Commentant la montée en puissance des partis populistes en Europe, le président de la Commission a reconnu que "l’on a été trop inattentif aux conséquences sociales que pouvait avoir la politique de crise dans les Etats membres". "Celui qui ne voit pas qu’il y a une crise humanitaire en Grèce est aveugle", a-t-il estimé, ajoutant que si les Grecs avaient voté pour Syriza et les Espagnols pour Podemos, c’est parce que les "partis établis ne perçoivent plus les peurs et les besoins des gens".  Selon Jean-Claude Juncker, "le système partisan européen est en train de vaciller" mais cela pourrait rester un "phénomène transitoire" si les "partis populaires réagissent" maintenant.

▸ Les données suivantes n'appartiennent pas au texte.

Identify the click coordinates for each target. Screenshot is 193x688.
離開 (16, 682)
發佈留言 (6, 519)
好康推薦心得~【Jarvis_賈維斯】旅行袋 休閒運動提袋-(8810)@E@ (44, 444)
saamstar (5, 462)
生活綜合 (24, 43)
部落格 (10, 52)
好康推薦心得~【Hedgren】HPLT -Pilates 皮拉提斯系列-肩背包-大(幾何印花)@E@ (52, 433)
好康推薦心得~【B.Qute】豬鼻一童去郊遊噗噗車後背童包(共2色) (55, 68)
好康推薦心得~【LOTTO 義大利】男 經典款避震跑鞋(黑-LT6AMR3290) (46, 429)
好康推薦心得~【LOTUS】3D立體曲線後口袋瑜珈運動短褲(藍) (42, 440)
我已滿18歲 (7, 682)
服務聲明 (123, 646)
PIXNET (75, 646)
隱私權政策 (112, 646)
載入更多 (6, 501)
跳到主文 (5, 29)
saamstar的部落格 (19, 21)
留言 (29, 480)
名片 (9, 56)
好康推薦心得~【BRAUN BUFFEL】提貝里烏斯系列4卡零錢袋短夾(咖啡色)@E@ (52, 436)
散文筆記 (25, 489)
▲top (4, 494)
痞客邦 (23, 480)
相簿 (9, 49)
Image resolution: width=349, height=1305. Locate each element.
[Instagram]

 "La question du Brexit ne se pose pas"

Au sujet d’une éventuelle sortie du Royaume-Uni de l’UE qui fera l’objet d’un référendum d’ici à fin 2017, Jean-Claude Juncker a soutenu que les Britanniques "n’aspirent pas" à un "Brexit", rappelant qu’il revenait au Conseil européen et aux Etats membres, et non pas à la Commission, de discuter et de négocier avec le Premier ministre britannique David Cameron pour le maintien de son pays dans l’UE.

 "Celui qui introduit la peine de mort n’a pas sa place dans l’Union européenne"

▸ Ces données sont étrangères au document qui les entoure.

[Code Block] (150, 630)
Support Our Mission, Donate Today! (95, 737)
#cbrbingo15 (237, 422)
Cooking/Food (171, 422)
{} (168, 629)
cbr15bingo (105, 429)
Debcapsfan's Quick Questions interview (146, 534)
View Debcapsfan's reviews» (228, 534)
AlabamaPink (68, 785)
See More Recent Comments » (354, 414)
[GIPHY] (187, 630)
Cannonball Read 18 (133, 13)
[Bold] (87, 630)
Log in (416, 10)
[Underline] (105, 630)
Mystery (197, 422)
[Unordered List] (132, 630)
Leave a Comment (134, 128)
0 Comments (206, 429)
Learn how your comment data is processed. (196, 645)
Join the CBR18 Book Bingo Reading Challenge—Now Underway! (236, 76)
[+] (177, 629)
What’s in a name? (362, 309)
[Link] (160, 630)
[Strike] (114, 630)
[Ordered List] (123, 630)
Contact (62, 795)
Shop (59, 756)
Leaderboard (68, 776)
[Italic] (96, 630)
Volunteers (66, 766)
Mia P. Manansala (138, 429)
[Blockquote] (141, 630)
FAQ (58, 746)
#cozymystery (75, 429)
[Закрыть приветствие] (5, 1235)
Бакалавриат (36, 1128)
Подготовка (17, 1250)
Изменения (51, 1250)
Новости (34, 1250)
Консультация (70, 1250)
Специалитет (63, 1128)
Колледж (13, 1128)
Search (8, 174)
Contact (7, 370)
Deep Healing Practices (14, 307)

Le président de la Commission européenne s’est montré intransigeant face aux récents propos du président hongrois Viktor Orbán sur une éventuelle réintroduction de la peine de mort dans son pays. "Si la Hongrie réinstaurait la peine de mort, cela serait un motif de séparation. Un motif de séparation !", a-t-il insisté, soulignant que "celui qui introduit la peine de mort n’a pas sa place dans l’Union européenne".

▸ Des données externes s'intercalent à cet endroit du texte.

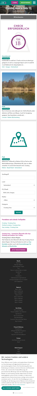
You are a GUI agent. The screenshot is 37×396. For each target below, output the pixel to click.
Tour (18, 268)
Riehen (4, 167)
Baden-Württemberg (14, 117)
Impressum (18, 275)
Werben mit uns (19, 332)
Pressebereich (18, 329)
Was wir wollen (14, 270)
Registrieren (25, 2)
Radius (4, 196)
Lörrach (4, 117)
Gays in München (18, 296)
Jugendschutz (22, 277)
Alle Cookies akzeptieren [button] (11, 388)
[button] (18, 393)
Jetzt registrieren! (18, 250)
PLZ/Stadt (5, 189)
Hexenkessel (6, 56)
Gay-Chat (18, 262)
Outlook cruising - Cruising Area (11, 225)
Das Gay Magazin (18, 264)
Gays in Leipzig (18, 300)
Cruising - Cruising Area (9, 223)
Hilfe (18, 351)
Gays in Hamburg (18, 291)
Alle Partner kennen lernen (18, 340)
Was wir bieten (23, 270)
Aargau (8, 67)
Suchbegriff (5, 174)
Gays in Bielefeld (18, 293)
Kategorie (5, 204)
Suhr (3, 67)
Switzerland (14, 67)
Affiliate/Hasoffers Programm (18, 330)
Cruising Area (5, 58)
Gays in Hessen (18, 302)
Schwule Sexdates (18, 310)
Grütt (3, 106)
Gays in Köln (18, 294)
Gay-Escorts (19, 313)
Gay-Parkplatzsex (18, 317)
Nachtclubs (13, 246)
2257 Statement (18, 281)
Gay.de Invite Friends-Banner (18, 334)
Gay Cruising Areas (18, 315)
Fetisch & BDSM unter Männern (18, 311)
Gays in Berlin (18, 289)
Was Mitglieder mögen (18, 266)
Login (15, 2)
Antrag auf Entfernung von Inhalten (18, 279)
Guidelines (18, 272)
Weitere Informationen (19, 384)
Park (3, 157)
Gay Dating (18, 308)
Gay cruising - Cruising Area (10, 227)
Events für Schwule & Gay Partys (18, 319)
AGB (18, 274)
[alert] (18, 375)
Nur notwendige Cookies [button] (28, 387)
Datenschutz (14, 277)
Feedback (18, 353)
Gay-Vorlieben (18, 321)
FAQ (18, 349)
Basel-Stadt (10, 167)
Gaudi (18, 342)
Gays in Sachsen (18, 298)
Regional (18, 287)
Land (3, 182)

Péage autoroutier : la Commission ouvrira une procédure d’infraction contre l’Allemagne

Enfin, Jean-Claude Juncker a fait savoir que la Commission européenne, en tant que gardienne des traités, ouvrira une procédure d’infraction contre l’Allemagne dont le Bundestag a approuvé, le 27 mars 2015, un projet de loi visant à introduire une "redevance d’infrastructure" pour les conducteurs étrangers empruntant les autoroutes du pays. "Si besoin", la Commission pourra également poursuivre le pays devant la Cour de justice de l’UE, a ajouté Jean-Claude Juncker, précisant qu’"un péage n’est conforme au droit européen que s’il respecte le principe fondamental de non-discrimination garanti par les traités". Or, la Commission a de «sérieux doutes" que cela soit le cas, a-t-il insisté.

Réactions

Aussitôt après la publication de l’interview du président de la Commission, de nombreuses voix se sont fait entendre en Allemagne. Le ministre des Transports, Alexander Dobrindt, a vivement réagi, indiquant que "si la Commission avait des remarques à faire, elle devait clairement exposer ce qui ne lui convient pas", une "critique au forfait" n’étant "pas acceptable", ainsi que le rapporte une dépêche de la Deutsche Presse Agentur (DPA). Pour le ministre "le gouvernement, le Bundestag et le Bundesrat ont décidé de lois qui sont conformes au droit européen".  Alexander Dobrindt avoue par ailleurs "ne pas comprendre pourquoi une "Maut" ne serait pas possible en Allemagne alors qu’elle existe déjà presque partout ailleurs en Europe".

L’eurodéputé allemand Jo Leinen (S&D), qui avait déjà prédit la réaction de la Commission européenne lors d'une prise de position en février 2015, s’est pour sa part félicité de l’annonce de Jean-Claude Juncker. Pour lui, un péage autoroutier pour automobilistes étrangers engendrerait de "sérieux dégâts" dans les régions frontalières où les secteurs du commerce, de la gastronomie et du tourisme devraient faire face à des pertes de chiffre d’affaires, notamment en Sarre, dont il est originaire. Après la décision de la Cour de justice de l’UE, l’Allemagne devra donc choisir entre l’abolition de la "Maut" ou l’instauration d’un péage pour tous les automobilistes, a ajouté l’eurodéputé.